No one likes to make decisions, but owning a business means that you have to make hundreds of them every single day. No one else is going to do it for me. And I had to get used to the fact that every single one of them is probably wrong, but if I stop making them my restaurant is going to grind to a halt and die. So I don’t have a choice. Good or bad, I just have to keep making decisions. Here are four of my biggest (plus one I still don’t think is a mistake).
1. Choosing a restaurant name. It was called the biggest mistake of my life at the time, but naming my restaurant Dirt Candy was one of the smartest things I’ve ever done. It got attention, and it got remembered. But when I opened, everyone piled on to tell me how stupid it was, and I was included in numerous “Worst Name of the Year” pieces. To me, every single one of them was a free ad.
2. Opening a restaurant. I should never have opened Dirt Candy in the first place, though. I did it way too early. I should have taken more jobs before I opened, worked in more restaurants that were outside my comfort zone. And I shouldn’t have stayed at some of my jobs as long as I did. I’ve had to play catch-up ever since.
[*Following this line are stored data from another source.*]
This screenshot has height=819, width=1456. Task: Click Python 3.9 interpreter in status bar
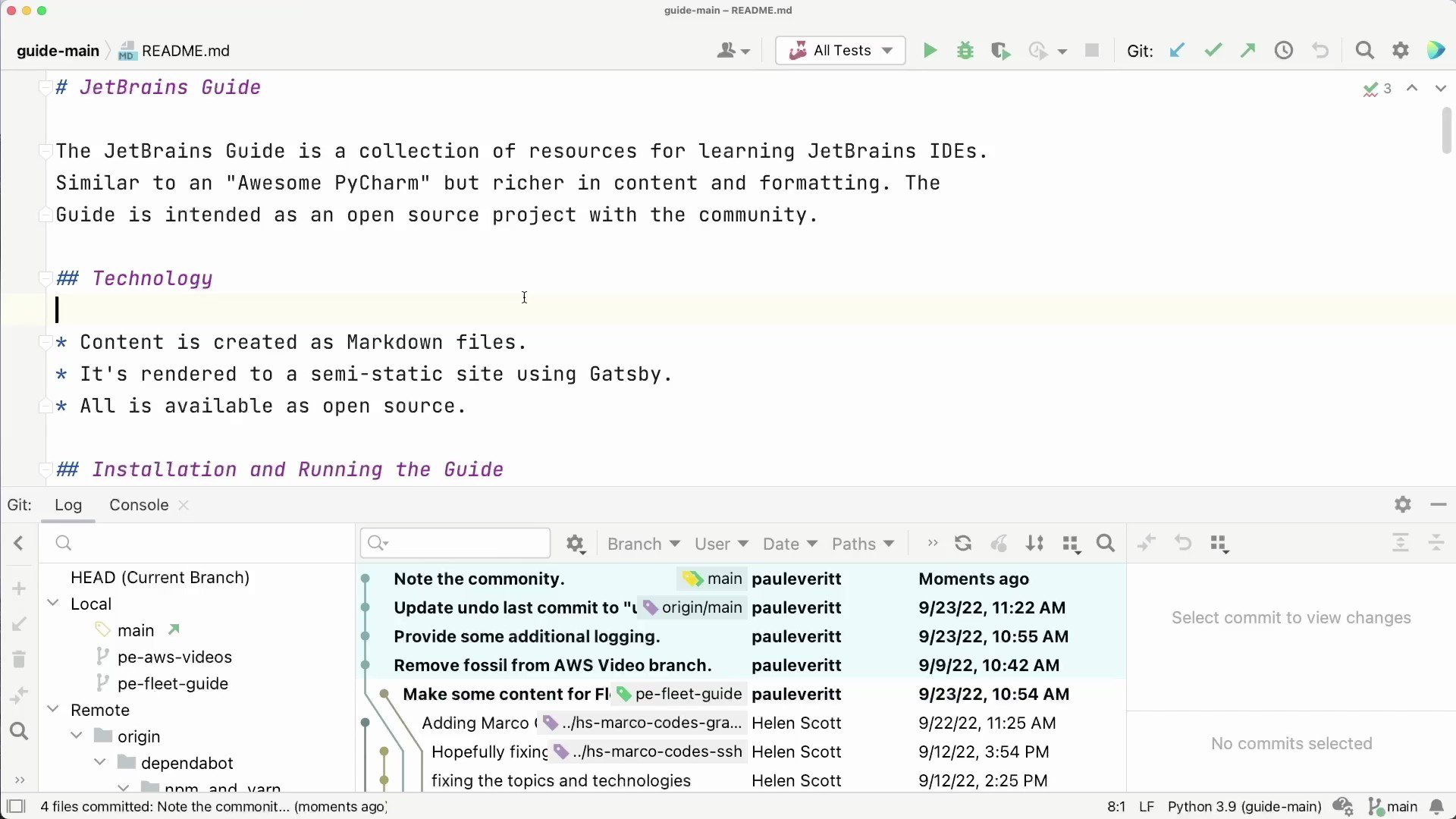point(1244,807)
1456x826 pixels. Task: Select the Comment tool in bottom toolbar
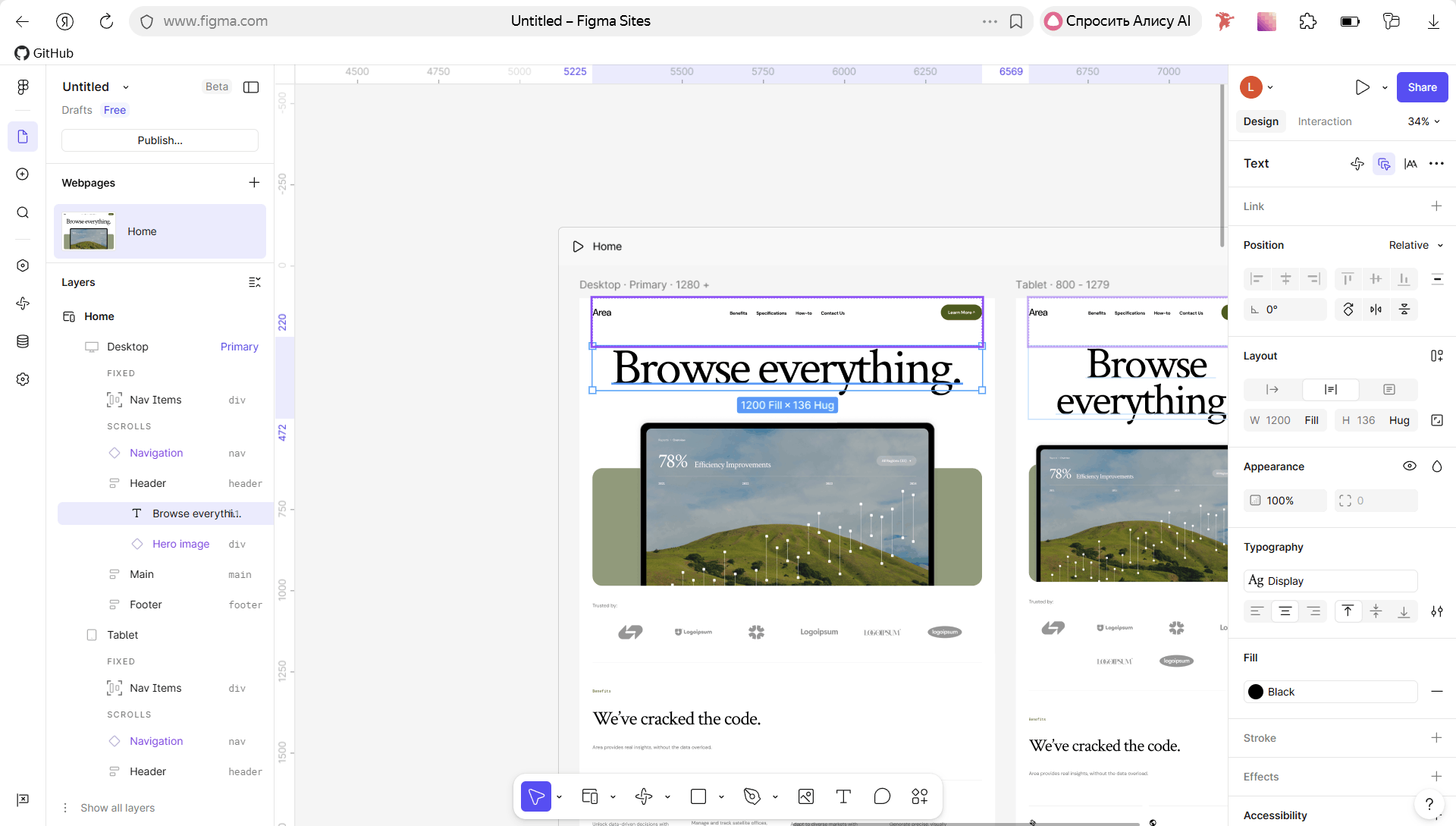coord(882,796)
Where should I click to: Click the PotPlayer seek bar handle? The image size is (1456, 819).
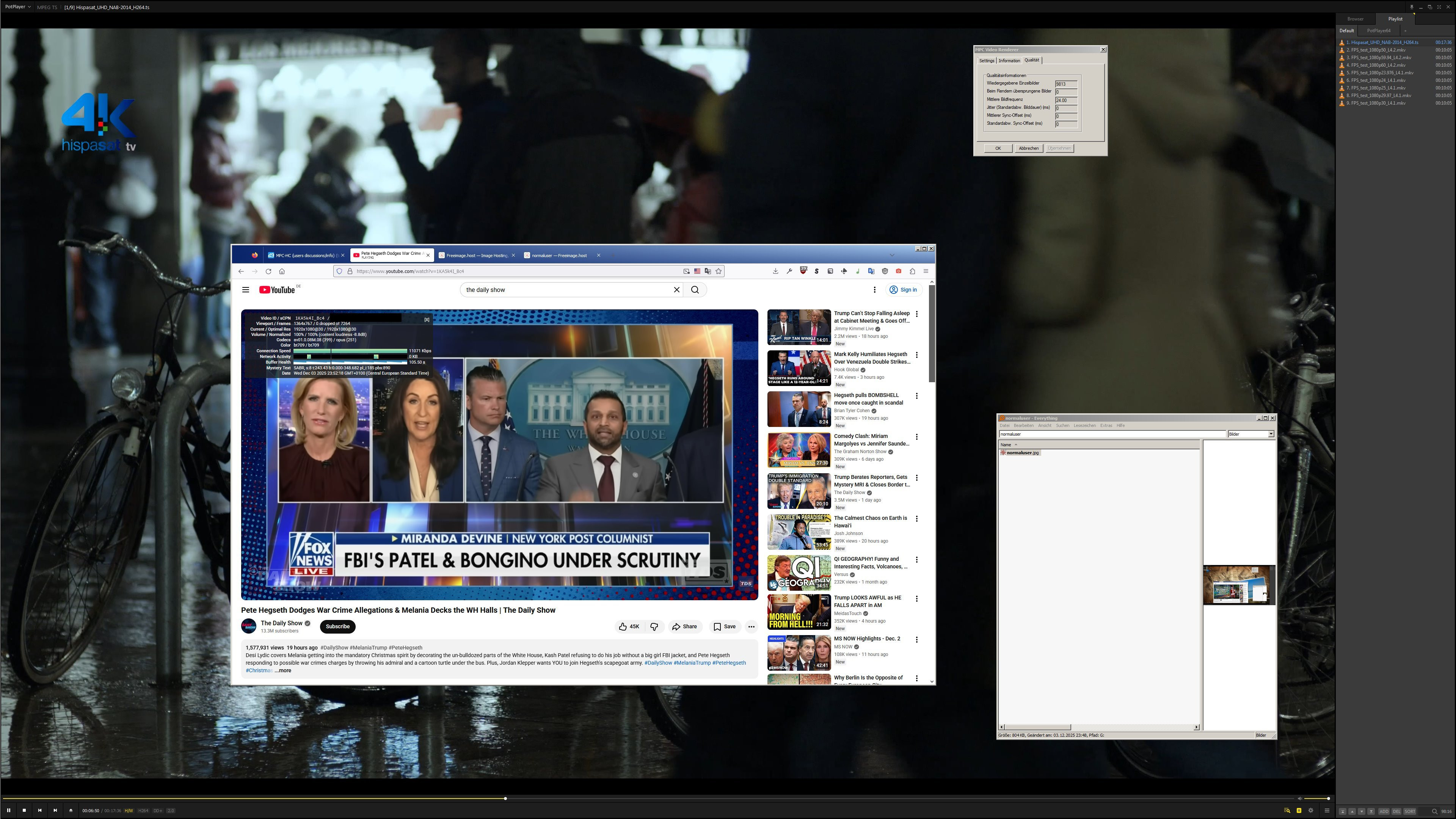pyautogui.click(x=505, y=798)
3. Falling in love with the wrong dish. One of the first dishes on the Dirt Candy menu was cauliflower pappardelle. It was a really smart deconstruction of traditional Italian pappardelle, and people hated it. I, on the other hand, thought it was genius, and we fell in love. The more people told me he was wrong for me, the more committed to him I became. They were just jealous of what we had! Turns out they were right, and we should have broken up way earlier.
4. Dismissing warning signs. When my first shady contractor, Anthony, didn’t show up for work one day and his foreman, Colin, told me he’d been put on psychiatric hold in a hospital, I should have fired him right there. Instead, I let Anthony come back to work. He wound up delaying my opening by six more months and cost me hundreds of thousands of dollars. There have been several Anthonys in my life, and at the first sign of trouble I should have fired them all, right then and there, no questions asked. (Note: I don’t actually know if Anthony was in the hospital or not. He later denied it ever happened.)
5. Trusting anyone but myself. When Dirt Candy opened, we didn’t have gas for the first six months (thanks, Anthony’s plumber!), and I really didn’t want to be reviewed while we were cooking on countertop appliances I’d bought at Bed, Bath and Beyond. But when a major newspaper sent a reviewer, he told me he wasn’t there to review, he was simply writing a piece on restaurants getting reviewed too early and he swore to me that he would never review Dirt Candy before we got gas. I trusted him. Two weeks later, he ran a review anyways. A bad one. That’s when I learned that it’s no one else’s job to protect Dirt Candy but mine. Everyone is taking care of their own careers, and if my restaurant gets hurt in the process, they couldn’t care less. Protecting Dirt Candy is my job, and I can never stop doing it. I can’t expect anyone else to have Dirt Candy’s best interests at heart.